# [The task]
Would you write out, exactly as they stand, all lines from the one containing "Click the rewind pages double-arrow icon" through the end of the listing below, and only those?

[Start of section]

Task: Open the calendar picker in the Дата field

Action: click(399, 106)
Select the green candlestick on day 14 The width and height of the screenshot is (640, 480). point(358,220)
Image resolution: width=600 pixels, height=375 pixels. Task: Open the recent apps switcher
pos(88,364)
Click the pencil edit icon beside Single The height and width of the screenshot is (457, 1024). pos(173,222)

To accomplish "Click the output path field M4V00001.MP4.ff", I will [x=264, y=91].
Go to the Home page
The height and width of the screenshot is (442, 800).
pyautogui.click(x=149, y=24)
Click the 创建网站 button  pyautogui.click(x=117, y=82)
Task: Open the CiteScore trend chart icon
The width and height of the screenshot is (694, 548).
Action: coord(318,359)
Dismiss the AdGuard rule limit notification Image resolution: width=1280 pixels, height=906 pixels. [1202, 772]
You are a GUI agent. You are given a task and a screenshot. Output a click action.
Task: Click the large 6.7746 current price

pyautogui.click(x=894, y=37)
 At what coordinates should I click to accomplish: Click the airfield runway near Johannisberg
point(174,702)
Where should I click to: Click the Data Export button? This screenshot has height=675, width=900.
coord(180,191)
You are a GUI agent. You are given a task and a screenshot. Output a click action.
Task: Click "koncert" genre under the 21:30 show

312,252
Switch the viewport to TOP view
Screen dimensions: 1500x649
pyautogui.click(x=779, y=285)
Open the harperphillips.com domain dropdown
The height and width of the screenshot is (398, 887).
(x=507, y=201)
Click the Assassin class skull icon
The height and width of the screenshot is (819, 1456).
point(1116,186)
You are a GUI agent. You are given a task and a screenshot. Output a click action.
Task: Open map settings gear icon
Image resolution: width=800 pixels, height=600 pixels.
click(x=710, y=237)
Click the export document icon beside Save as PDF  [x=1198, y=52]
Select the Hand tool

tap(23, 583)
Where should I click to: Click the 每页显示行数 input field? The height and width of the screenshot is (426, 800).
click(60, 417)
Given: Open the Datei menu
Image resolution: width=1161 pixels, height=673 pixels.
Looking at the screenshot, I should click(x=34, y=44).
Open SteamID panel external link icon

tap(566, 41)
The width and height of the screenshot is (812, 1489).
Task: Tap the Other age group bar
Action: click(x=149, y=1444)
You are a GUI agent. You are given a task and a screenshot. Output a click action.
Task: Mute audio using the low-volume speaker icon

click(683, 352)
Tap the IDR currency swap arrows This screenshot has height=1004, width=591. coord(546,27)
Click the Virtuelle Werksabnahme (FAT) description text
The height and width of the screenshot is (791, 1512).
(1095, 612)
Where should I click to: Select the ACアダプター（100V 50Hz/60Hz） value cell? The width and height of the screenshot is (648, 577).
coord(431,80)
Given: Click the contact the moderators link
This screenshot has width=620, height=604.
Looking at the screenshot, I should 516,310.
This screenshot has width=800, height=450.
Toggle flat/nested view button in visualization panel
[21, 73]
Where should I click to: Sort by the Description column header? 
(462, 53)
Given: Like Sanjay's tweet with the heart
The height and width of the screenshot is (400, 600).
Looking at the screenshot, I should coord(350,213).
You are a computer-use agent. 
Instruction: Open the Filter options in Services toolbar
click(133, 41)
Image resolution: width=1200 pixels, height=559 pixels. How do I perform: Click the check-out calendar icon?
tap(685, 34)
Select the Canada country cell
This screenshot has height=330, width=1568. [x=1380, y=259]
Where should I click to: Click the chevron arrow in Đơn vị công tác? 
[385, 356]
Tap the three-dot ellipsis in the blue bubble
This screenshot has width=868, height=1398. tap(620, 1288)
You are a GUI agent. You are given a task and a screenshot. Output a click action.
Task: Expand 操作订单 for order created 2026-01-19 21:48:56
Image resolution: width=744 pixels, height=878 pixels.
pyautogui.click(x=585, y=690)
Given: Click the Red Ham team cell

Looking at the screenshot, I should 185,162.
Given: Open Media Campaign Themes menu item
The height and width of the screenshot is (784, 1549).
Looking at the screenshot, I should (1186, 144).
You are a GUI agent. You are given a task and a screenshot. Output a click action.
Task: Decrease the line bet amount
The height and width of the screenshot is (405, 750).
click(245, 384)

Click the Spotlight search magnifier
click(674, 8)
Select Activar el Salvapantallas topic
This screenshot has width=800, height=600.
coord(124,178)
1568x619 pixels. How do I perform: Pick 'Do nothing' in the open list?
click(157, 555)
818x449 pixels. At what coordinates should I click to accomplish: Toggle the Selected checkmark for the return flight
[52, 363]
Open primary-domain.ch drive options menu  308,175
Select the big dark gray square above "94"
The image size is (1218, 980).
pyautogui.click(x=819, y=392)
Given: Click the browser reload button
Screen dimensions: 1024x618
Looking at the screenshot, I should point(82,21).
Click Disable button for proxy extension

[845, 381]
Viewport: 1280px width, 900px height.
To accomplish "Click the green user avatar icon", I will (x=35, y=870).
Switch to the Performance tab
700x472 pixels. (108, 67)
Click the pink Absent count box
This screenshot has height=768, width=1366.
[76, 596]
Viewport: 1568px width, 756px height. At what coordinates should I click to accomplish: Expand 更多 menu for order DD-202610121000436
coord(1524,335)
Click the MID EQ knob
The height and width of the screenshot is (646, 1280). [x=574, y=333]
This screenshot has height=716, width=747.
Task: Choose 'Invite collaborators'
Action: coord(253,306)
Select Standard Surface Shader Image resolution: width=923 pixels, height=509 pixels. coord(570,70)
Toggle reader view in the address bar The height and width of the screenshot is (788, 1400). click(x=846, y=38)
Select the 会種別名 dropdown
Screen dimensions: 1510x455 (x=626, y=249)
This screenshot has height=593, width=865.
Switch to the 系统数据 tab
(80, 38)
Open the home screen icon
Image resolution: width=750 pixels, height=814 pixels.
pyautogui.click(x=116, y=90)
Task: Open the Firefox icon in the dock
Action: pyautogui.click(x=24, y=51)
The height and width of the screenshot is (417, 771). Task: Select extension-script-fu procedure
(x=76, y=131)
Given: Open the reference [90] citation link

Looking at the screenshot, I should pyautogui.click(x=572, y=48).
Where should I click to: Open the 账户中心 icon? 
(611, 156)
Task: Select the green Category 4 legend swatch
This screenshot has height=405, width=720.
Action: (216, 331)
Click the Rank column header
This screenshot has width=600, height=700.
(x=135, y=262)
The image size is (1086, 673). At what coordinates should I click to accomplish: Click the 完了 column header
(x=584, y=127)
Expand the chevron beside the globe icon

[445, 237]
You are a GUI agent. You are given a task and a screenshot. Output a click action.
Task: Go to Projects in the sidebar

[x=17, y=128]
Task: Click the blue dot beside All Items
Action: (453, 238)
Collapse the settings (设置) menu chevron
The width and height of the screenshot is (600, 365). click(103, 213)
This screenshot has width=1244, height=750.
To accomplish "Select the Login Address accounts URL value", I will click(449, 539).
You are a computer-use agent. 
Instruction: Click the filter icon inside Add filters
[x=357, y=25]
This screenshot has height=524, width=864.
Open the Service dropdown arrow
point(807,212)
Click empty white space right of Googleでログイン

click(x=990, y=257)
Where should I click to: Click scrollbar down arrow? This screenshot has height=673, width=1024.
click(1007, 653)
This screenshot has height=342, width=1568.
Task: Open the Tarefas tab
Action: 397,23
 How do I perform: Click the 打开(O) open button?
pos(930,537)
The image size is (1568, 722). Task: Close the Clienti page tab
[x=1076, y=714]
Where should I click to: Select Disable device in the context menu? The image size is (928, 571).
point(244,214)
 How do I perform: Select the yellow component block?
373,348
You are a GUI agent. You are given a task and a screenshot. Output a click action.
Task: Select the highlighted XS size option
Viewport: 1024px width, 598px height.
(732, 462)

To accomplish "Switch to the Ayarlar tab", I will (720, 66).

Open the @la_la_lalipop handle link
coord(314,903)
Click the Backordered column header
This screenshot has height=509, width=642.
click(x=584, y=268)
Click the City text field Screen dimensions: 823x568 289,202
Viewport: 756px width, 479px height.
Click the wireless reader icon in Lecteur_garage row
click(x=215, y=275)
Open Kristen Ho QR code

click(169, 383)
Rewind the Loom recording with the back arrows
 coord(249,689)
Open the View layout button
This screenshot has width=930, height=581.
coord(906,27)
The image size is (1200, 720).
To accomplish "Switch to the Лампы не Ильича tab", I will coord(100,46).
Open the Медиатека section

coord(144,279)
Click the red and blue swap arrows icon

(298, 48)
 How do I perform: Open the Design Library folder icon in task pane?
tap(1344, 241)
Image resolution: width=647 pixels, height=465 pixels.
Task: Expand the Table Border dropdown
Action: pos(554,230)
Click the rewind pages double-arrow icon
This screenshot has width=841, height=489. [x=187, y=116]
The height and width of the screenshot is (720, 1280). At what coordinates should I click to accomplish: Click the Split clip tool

[End of section]

# [Response box]
Click the rewind pages double-arrow icon
This screenshot has width=841, height=489. [x=187, y=116]
The height and width of the screenshot is (720, 1280). At what coordinates should I click to accomplish: Click the Split clip tool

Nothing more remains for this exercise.